*** Exercise materials Section Begins ***

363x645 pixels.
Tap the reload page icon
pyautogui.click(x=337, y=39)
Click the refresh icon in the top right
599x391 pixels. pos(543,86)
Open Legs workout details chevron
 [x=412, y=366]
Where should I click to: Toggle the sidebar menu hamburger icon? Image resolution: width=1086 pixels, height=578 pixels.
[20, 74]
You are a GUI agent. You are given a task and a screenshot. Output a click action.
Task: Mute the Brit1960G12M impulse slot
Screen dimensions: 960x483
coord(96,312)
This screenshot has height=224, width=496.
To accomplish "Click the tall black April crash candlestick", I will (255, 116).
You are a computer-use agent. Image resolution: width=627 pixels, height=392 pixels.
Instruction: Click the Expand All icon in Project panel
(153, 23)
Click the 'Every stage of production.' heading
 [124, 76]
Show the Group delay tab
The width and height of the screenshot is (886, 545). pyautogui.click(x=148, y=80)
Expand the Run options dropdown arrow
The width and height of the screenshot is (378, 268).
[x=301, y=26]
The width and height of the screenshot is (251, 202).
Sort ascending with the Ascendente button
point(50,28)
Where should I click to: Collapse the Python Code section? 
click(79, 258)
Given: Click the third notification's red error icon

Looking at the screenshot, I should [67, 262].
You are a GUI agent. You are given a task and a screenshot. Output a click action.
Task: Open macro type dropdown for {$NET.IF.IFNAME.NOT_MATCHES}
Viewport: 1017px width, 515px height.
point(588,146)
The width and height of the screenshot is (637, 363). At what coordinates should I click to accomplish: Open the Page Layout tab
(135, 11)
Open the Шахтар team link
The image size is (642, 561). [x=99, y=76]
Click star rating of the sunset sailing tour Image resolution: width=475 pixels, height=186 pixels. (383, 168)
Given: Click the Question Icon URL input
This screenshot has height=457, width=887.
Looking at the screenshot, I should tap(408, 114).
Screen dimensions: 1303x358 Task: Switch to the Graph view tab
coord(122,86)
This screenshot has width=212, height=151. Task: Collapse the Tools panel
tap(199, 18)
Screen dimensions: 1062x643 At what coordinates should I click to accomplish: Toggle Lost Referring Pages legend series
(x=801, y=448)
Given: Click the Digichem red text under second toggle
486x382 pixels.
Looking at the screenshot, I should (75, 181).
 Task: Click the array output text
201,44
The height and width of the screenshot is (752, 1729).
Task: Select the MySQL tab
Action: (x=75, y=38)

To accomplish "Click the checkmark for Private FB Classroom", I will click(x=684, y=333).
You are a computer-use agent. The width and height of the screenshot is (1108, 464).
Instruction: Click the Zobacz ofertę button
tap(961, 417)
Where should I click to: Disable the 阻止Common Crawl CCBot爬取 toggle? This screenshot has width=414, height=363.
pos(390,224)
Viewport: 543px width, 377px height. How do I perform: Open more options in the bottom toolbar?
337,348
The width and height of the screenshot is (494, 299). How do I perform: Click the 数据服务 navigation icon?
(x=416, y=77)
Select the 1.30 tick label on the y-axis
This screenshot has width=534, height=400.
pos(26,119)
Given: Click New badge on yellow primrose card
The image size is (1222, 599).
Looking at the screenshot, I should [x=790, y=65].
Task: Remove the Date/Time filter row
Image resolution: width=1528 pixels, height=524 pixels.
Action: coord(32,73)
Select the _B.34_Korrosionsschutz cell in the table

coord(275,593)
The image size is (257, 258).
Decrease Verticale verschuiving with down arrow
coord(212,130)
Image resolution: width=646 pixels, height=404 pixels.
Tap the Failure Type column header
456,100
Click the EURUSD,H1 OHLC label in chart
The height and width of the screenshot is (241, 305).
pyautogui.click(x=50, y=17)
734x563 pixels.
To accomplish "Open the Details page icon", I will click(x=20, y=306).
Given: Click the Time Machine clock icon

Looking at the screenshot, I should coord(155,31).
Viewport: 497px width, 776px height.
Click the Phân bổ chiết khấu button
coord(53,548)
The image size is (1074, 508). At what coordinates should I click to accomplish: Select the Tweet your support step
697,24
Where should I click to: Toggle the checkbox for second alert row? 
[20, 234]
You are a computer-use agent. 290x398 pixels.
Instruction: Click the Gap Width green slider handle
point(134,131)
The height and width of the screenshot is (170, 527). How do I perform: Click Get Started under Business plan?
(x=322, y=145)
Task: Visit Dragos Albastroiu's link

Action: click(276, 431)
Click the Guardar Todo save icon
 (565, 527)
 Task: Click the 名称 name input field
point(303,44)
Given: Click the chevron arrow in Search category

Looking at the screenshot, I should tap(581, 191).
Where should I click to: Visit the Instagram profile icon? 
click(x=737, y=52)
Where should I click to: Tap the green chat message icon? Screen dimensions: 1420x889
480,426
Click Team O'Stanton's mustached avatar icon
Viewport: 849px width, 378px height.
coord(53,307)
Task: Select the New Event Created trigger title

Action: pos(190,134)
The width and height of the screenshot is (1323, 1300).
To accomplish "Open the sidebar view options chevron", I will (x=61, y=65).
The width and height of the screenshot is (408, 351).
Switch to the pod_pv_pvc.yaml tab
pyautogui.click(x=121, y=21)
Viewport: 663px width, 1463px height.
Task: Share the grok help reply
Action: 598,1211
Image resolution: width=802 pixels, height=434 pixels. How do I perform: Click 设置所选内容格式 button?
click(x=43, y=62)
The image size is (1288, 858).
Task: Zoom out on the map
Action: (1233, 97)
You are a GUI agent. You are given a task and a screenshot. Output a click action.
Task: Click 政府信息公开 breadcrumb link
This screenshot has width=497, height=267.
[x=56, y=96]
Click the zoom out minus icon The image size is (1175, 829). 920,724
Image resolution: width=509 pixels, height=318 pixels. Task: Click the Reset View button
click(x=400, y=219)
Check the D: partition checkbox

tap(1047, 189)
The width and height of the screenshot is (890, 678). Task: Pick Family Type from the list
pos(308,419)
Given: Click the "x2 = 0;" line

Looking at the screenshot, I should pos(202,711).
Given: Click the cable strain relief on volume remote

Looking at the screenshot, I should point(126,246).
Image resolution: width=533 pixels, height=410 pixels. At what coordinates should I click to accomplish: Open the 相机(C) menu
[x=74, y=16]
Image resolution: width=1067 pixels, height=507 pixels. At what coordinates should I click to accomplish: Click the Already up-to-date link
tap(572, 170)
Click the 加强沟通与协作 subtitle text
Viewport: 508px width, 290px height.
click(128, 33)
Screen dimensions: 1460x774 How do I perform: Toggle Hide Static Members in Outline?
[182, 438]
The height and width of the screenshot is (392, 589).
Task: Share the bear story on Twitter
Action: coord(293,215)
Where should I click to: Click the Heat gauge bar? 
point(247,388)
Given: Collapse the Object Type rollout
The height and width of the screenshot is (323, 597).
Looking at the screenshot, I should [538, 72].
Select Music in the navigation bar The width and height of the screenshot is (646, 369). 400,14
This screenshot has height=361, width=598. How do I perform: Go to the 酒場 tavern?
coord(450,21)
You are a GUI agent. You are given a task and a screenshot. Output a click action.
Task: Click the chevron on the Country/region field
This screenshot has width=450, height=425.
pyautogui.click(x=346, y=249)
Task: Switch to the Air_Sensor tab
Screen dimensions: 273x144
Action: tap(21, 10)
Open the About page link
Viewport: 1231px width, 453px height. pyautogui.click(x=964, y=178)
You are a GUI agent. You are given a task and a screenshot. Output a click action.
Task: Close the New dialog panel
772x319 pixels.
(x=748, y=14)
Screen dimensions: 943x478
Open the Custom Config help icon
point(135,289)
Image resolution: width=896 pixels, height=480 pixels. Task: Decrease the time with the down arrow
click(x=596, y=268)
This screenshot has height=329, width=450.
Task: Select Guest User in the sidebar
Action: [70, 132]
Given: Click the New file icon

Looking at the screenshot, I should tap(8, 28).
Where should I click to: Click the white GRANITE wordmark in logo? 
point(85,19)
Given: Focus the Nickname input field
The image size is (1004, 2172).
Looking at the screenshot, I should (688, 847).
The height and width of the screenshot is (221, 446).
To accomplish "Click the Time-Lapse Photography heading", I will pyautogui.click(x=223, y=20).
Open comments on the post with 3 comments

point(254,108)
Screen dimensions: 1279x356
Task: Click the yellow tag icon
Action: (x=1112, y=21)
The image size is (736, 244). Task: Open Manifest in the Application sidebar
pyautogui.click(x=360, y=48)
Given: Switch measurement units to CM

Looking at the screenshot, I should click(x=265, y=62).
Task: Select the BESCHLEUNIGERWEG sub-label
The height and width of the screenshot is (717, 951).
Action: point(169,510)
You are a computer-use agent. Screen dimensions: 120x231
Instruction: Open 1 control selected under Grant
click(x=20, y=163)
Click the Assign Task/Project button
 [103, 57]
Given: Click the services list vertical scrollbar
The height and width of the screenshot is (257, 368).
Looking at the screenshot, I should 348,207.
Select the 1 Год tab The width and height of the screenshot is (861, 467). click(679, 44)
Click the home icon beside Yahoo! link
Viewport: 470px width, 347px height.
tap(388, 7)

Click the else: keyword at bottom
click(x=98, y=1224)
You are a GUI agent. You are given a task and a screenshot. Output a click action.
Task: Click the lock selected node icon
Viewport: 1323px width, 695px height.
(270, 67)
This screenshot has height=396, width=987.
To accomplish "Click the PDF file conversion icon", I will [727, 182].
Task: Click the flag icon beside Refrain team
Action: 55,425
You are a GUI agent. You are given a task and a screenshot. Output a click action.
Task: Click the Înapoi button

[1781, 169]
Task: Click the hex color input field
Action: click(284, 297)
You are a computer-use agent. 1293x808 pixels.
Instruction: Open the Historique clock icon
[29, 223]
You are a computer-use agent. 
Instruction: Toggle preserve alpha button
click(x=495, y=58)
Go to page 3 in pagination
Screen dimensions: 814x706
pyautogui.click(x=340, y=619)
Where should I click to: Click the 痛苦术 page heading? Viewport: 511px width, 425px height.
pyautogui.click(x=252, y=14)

*** Exercise materials Section Ends ***

• _Your instructions_
The string "dropdown" marks the lines to copy; report each of them from the data above.

• _Output for this task_
Expand the Run options dropdown arrow
Task: Open macro type dropdown for {$NET.IF.IFNAME.NOT_MATCHES}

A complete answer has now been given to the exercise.